Write the entries below out again exactly, but skip the pictures.

(Records shown begins)

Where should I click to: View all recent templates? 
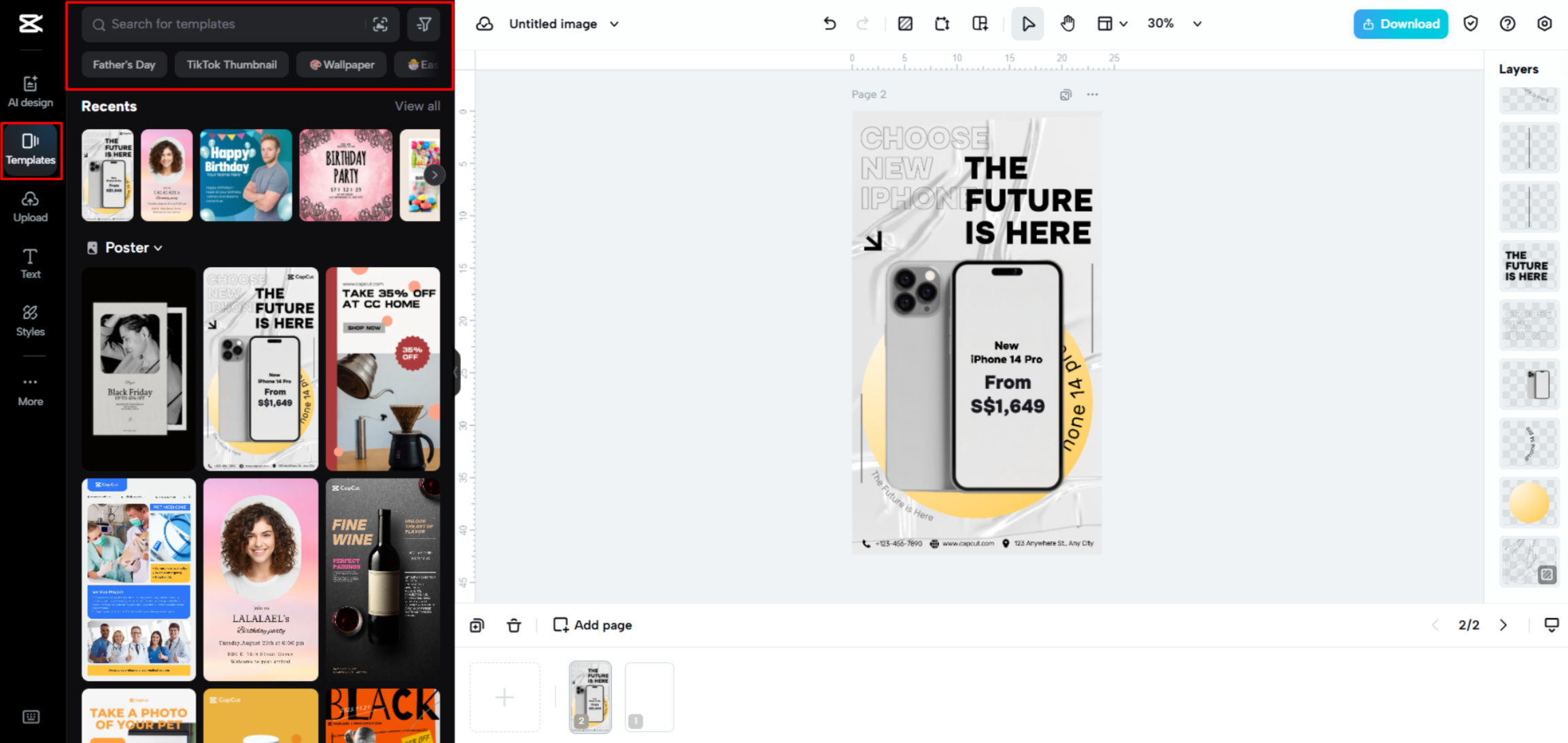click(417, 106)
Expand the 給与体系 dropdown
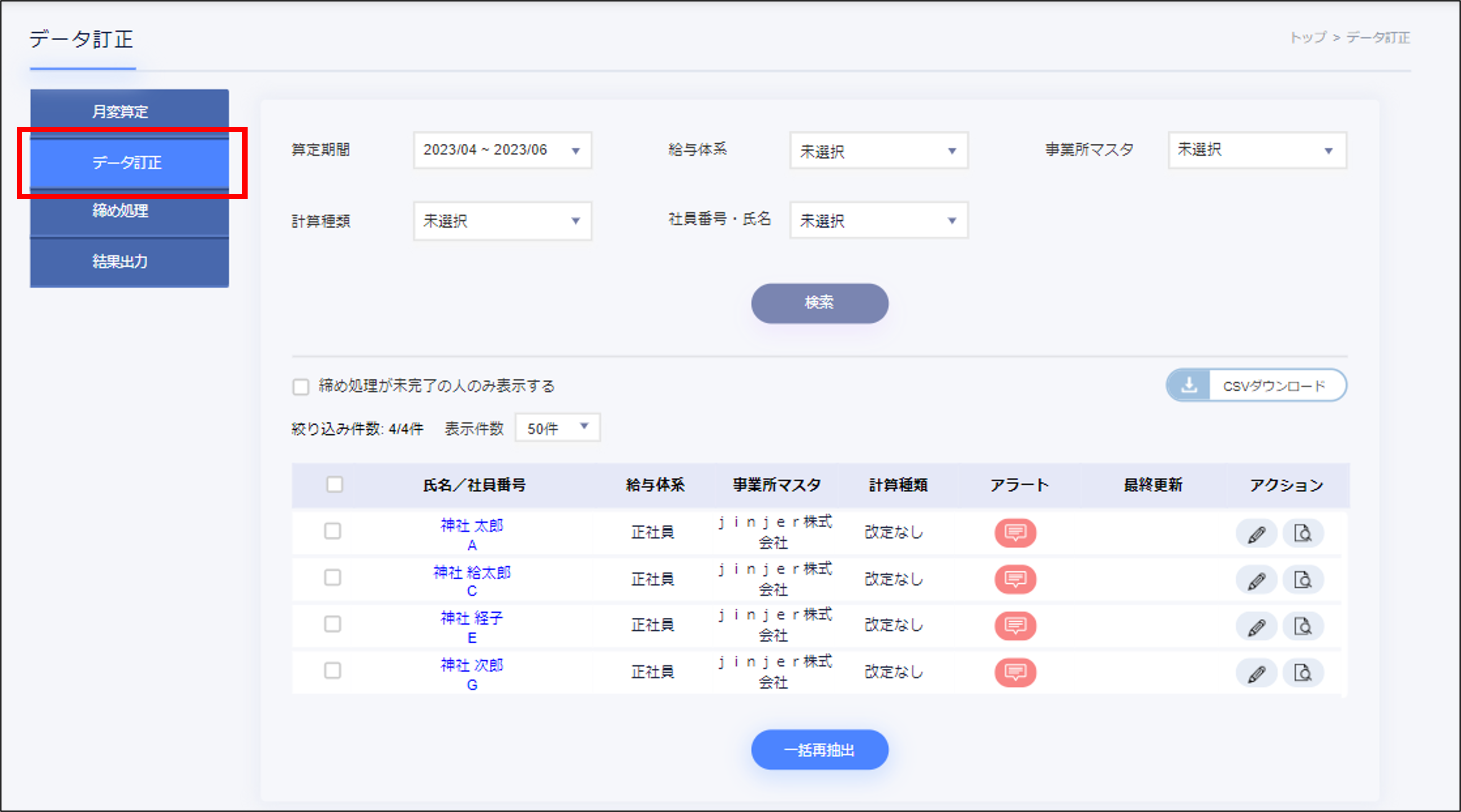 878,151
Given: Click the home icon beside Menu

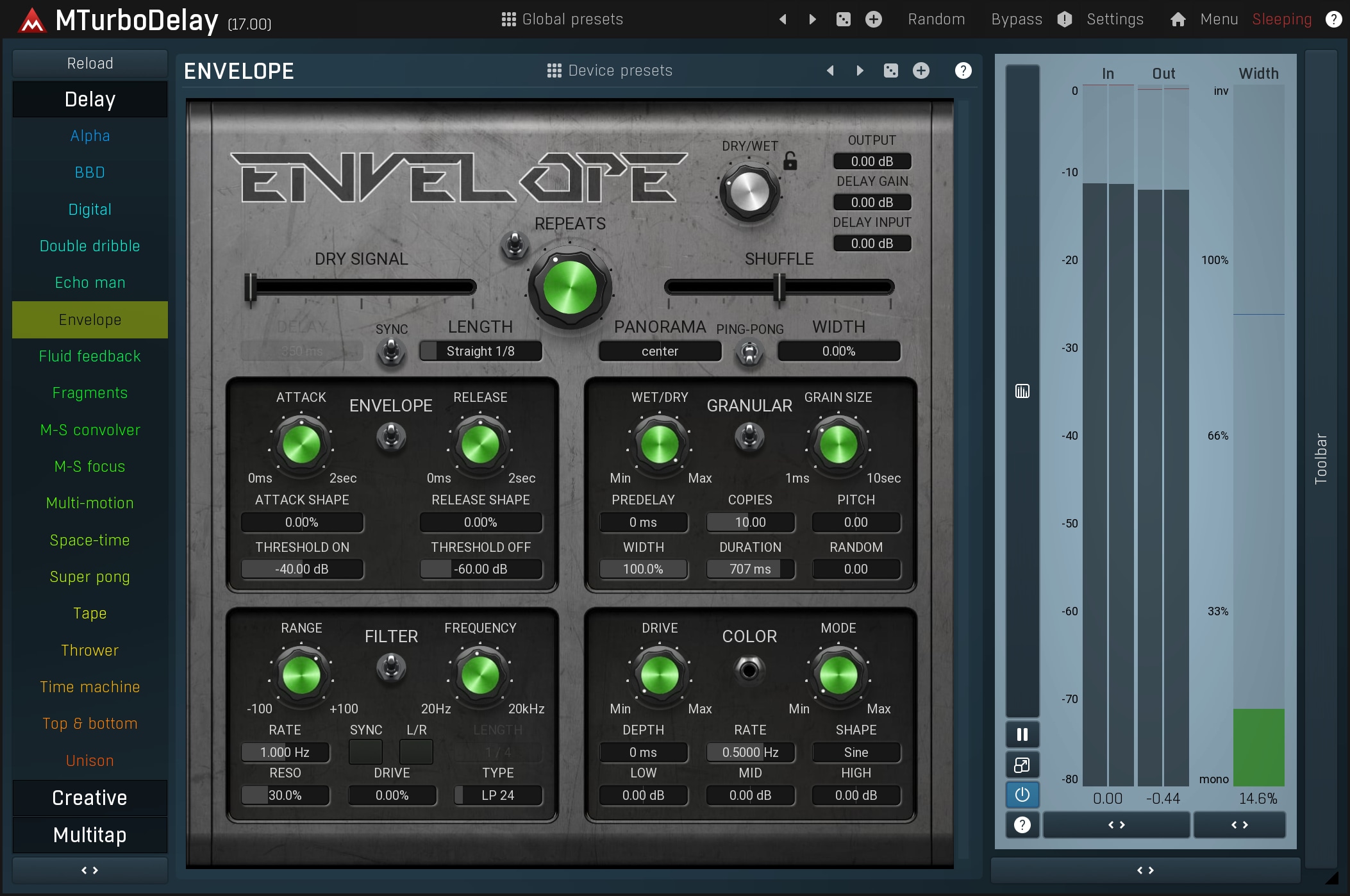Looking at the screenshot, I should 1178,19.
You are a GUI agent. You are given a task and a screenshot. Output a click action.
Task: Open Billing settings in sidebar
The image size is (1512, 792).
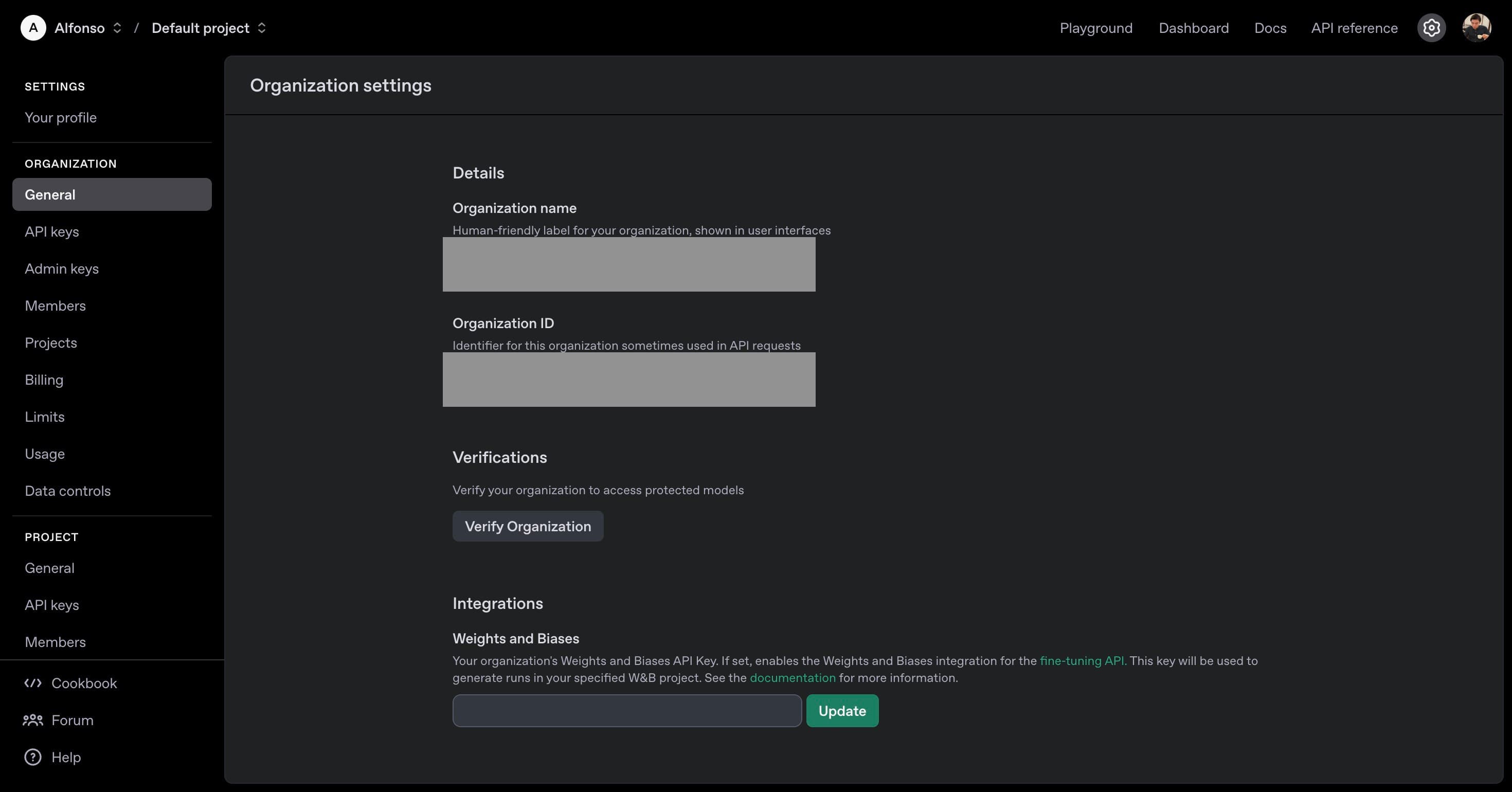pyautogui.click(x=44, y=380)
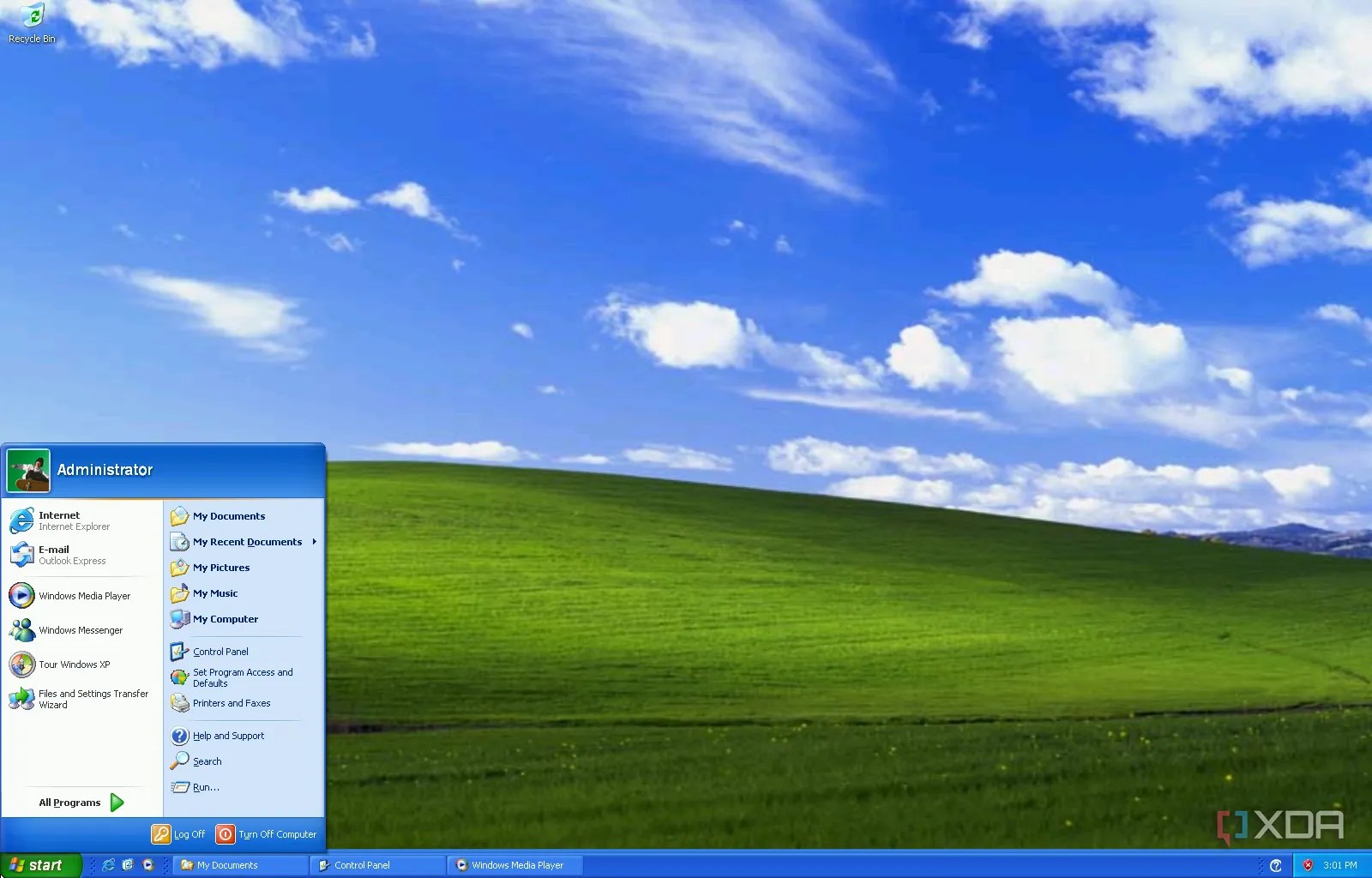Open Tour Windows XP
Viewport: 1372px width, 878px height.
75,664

(Records shown ends)

Answer box:
Where should I click to: View all recent templates? 
click(417, 106)
Expand the 給与体系 dropdown
 878,151
Given: Click the home icon beside Menu

Looking at the screenshot, I should 1178,19.
You are a GUI agent. You are given a task and a screenshot. Output a click action.
Task: Open Billing settings in sidebar
The image size is (1512, 792).
pyautogui.click(x=44, y=380)
Open Tour Windows XP
Viewport: 1372px width, 878px height.
75,664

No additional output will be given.